* [What the exercise asks]: Please give back word for word the lines of the material below between the line containing "Viewport: 1309px width, 727px height." and the line containing "Click the AN3T5501100 model header", inclusive.

* [Task input]:
★ ★ ★ ★

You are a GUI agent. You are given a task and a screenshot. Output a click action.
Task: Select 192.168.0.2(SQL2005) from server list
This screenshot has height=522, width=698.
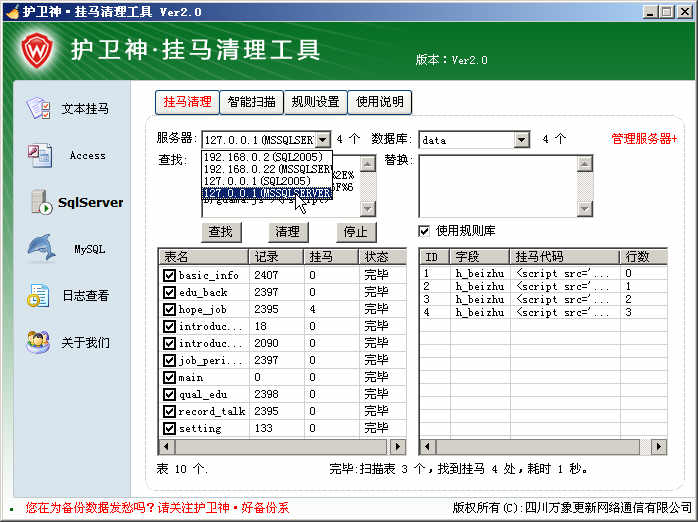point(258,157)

★ ★ ★ ★

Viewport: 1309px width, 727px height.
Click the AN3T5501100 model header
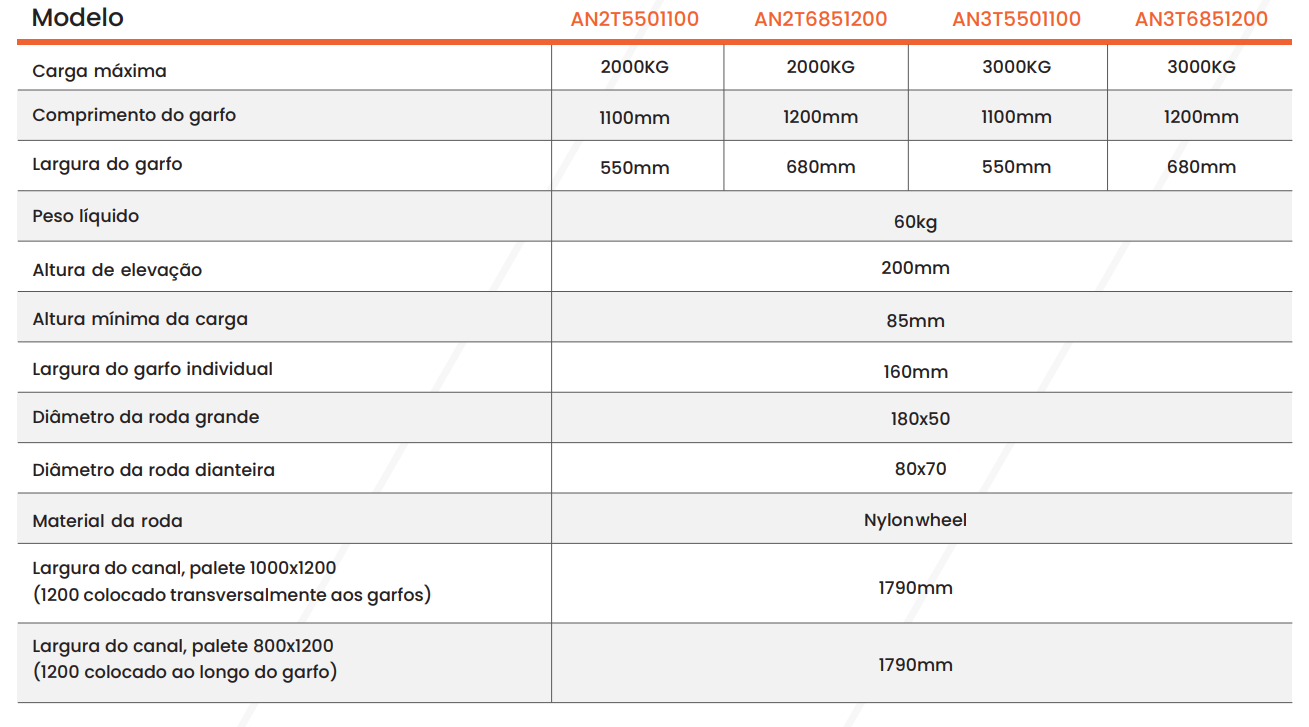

★ ★ ★ ★

* [Exercise response]:
Viewport: 1309px width, 727px height.
Click the AN3T5501100 model header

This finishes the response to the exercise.